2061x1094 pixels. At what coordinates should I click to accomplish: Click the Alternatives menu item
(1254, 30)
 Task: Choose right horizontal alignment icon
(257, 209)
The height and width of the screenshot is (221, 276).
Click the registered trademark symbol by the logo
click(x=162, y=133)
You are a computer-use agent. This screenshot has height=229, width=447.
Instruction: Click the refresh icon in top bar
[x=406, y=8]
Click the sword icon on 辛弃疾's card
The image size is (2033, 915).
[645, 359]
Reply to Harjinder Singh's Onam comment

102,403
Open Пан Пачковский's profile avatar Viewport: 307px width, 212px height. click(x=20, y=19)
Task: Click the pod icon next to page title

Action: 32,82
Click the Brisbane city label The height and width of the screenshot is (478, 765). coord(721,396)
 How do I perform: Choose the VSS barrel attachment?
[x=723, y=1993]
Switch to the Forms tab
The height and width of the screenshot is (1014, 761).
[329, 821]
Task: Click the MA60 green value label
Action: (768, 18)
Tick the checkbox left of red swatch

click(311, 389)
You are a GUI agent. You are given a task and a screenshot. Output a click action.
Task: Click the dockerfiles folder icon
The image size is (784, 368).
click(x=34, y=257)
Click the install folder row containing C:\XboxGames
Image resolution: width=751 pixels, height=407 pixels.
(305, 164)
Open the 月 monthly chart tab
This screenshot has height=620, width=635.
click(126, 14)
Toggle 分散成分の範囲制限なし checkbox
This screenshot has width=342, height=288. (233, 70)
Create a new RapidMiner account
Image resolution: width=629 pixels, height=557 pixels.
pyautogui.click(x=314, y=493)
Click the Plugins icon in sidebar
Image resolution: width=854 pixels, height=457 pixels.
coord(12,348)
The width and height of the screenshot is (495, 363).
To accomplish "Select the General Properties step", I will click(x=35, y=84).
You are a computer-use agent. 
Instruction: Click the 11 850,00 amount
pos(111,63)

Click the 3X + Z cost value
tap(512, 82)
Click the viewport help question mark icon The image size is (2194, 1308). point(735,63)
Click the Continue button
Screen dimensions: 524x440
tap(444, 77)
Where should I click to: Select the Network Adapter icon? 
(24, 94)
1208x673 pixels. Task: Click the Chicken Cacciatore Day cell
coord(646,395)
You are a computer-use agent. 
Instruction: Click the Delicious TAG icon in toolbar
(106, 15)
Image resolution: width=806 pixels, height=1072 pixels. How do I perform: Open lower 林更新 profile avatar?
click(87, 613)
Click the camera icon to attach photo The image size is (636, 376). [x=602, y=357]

[DIRECTIONS]
Write the records out in full, exactly as they read above.

[ANSWER SECTION]
2061x1094 pixels. At what coordinates should I click to accomplish: Click the Alternatives menu item
(1254, 30)
 Task: Choose right horizontal alignment icon
(257, 209)
The height and width of the screenshot is (221, 276).
Click the registered trademark symbol by the logo
click(x=162, y=133)
You are a computer-use agent. This screenshot has height=229, width=447.
Instruction: Click the refresh icon in top bar
[x=406, y=8]
Click the sword icon on 辛弃疾's card
The image size is (2033, 915).
[645, 359]
Reply to Harjinder Singh's Onam comment

102,403
Open Пан Пачковский's profile avatar Viewport: 307px width, 212px height. click(x=20, y=19)
Task: Click the pod icon next to page title

Action: 32,82
Click the Brisbane city label The height and width of the screenshot is (478, 765). coord(721,396)
 How do I perform: Choose the VSS barrel attachment?
[x=723, y=1993]
Switch to the Forms tab
The height and width of the screenshot is (1014, 761).
[329, 821]
Task: Click the MA60 green value label
Action: (768, 18)
Tick the checkbox left of red swatch

click(311, 389)
You are a GUI agent. You are given a task and a screenshot. Output a click action.
Task: Click the dockerfiles folder icon
The image size is (784, 368).
click(x=34, y=257)
Click the install folder row containing C:\XboxGames
Image resolution: width=751 pixels, height=407 pixels.
(305, 164)
Open the 月 monthly chart tab
This screenshot has height=620, width=635.
click(126, 14)
Toggle 分散成分の範囲制限なし checkbox
This screenshot has width=342, height=288. (233, 70)
Create a new RapidMiner account
Image resolution: width=629 pixels, height=557 pixels.
pyautogui.click(x=314, y=493)
Click the Plugins icon in sidebar
Image resolution: width=854 pixels, height=457 pixels.
coord(12,348)
The width and height of the screenshot is (495, 363).
To accomplish "Select the General Properties step", I will click(x=35, y=84).
You are a computer-use agent. 
Instruction: Click the 11 850,00 amount
pos(111,63)

Click the 3X + Z cost value
tap(512, 82)
Click the viewport help question mark icon The image size is (2194, 1308). point(735,63)
Click the Continue button
Screen dimensions: 524x440
tap(444, 77)
Where should I click to: Select the Network Adapter icon? 
(24, 94)
1208x673 pixels. Task: Click the Chicken Cacciatore Day cell
coord(646,395)
You are a computer-use agent. 
Instruction: Click the Delicious TAG icon in toolbar
(106, 15)
Image resolution: width=806 pixels, height=1072 pixels. How do I perform: Open lower 林更新 profile avatar?
click(87, 613)
Click the camera icon to attach photo The image size is (636, 376). [x=602, y=357]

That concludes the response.